*DIRECTIONS FOR THIS TASK*
Swap "purple" for "orange" in the stretch from the line containing "Image resolution: width=640" through the end of the lines, and keep everything else the same. Leave the pictures out of your answer.

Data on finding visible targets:
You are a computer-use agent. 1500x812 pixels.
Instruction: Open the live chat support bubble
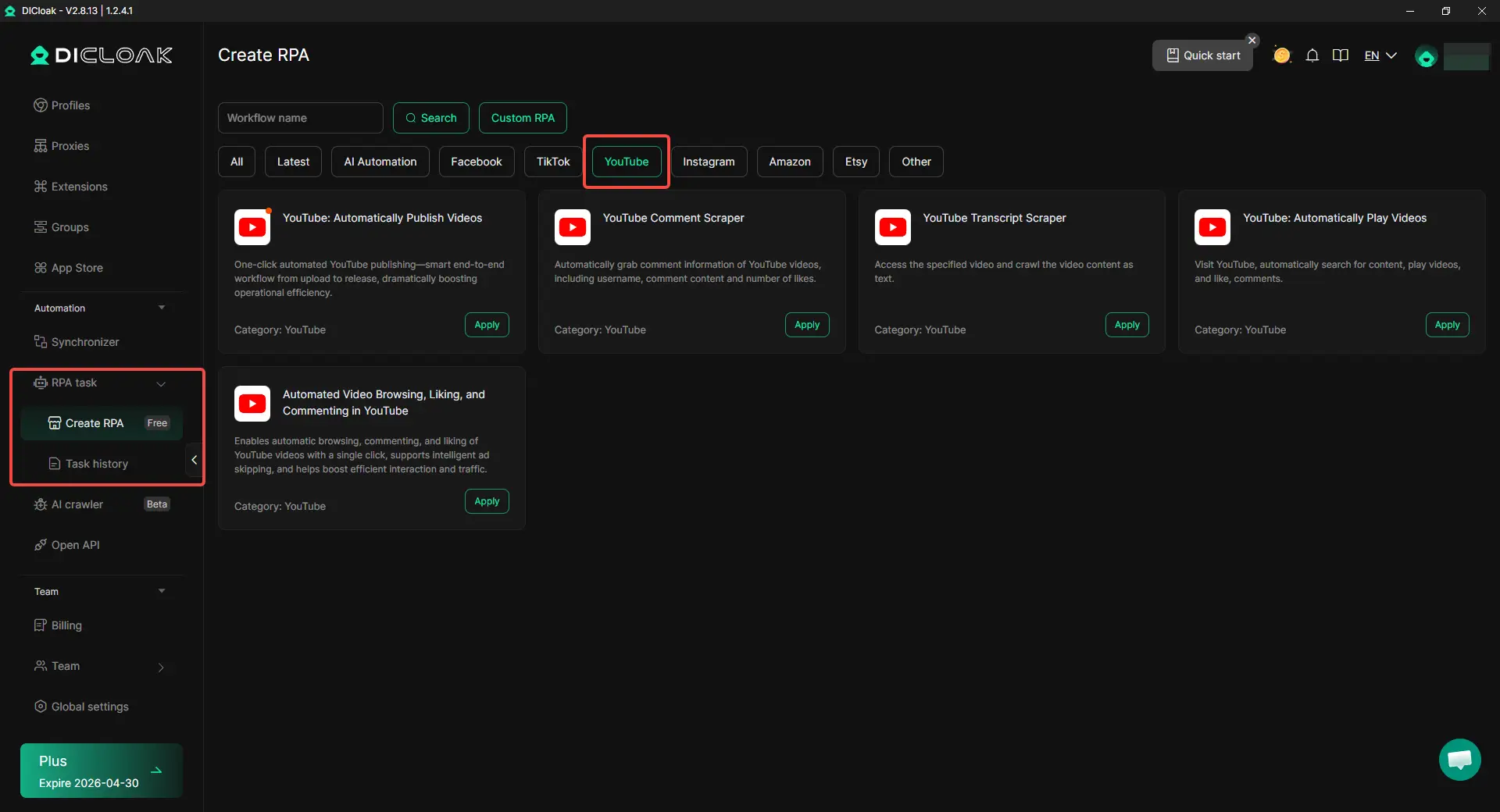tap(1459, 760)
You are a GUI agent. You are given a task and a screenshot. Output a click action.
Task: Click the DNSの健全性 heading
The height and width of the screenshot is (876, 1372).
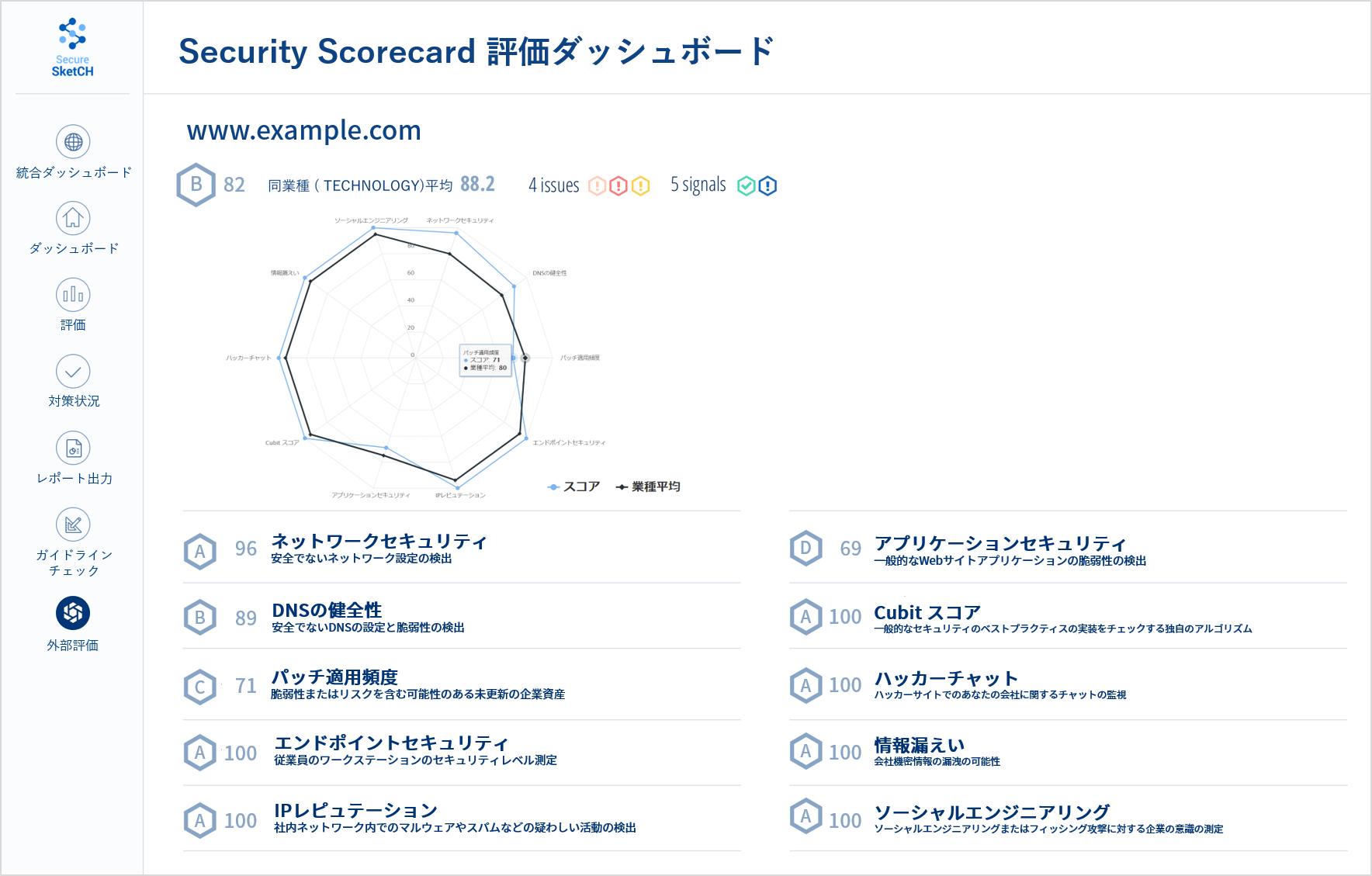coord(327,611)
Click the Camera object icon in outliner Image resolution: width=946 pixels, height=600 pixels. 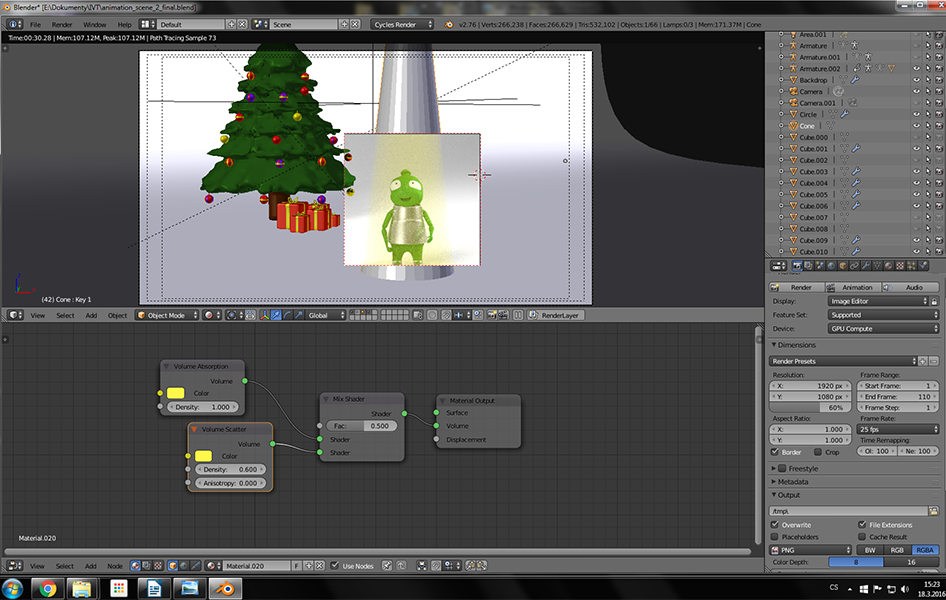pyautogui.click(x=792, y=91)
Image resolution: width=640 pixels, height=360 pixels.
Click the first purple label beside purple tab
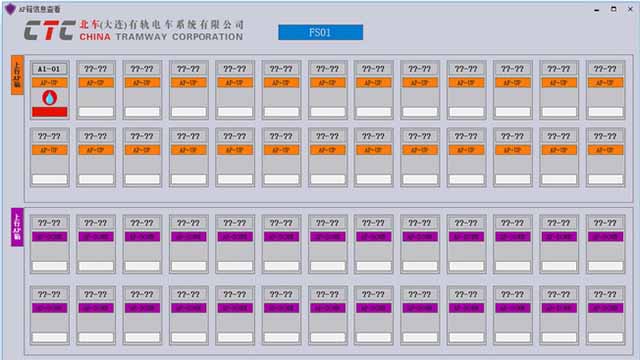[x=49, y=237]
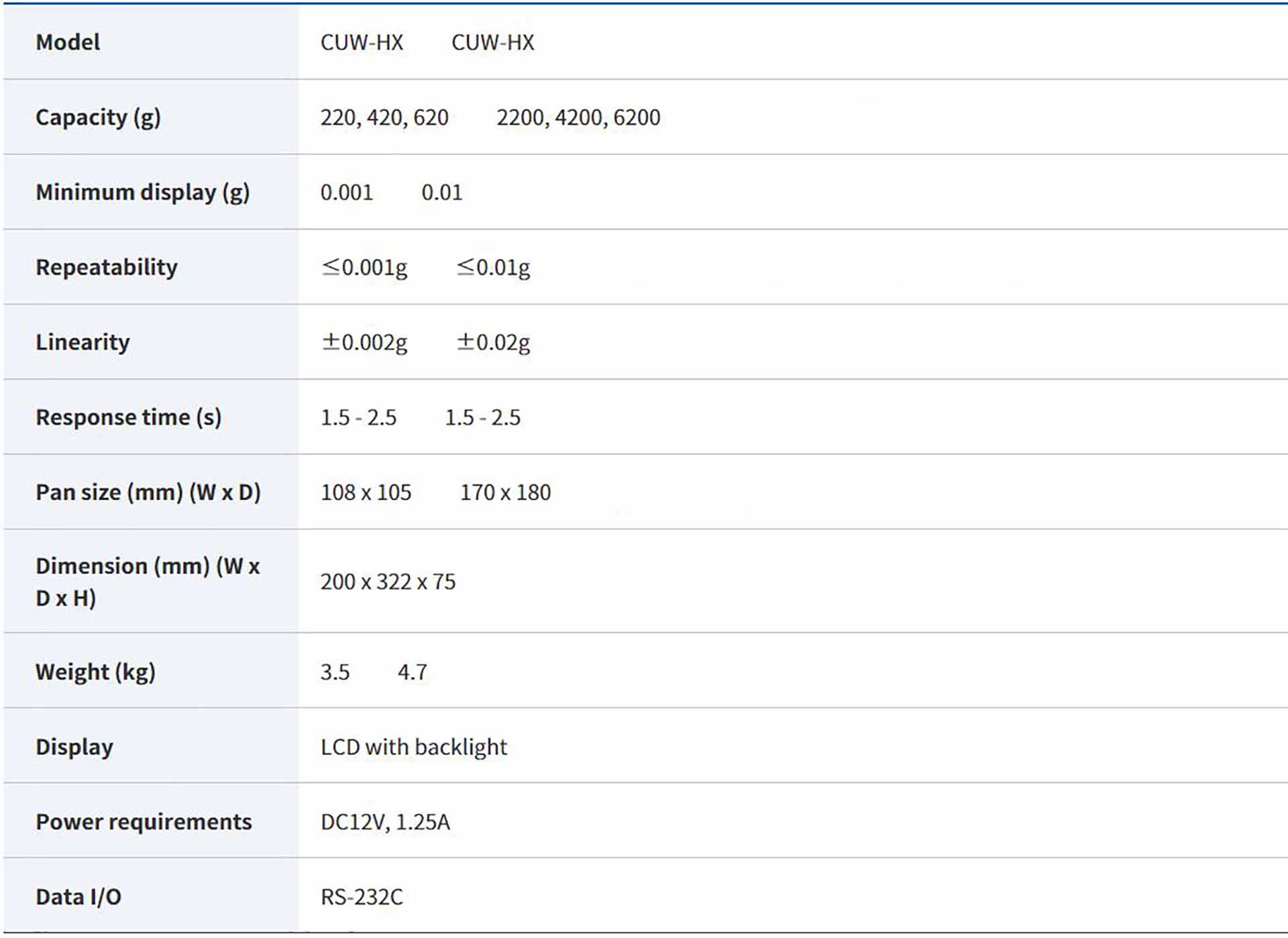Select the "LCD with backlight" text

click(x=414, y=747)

*RESPONSE TO THE TASK*
Image resolution: width=640 pixels, height=360 pixels.
Click the first orange label beside orange tab
[x=49, y=237]
Select the "LCD with backlight" text

click(x=414, y=747)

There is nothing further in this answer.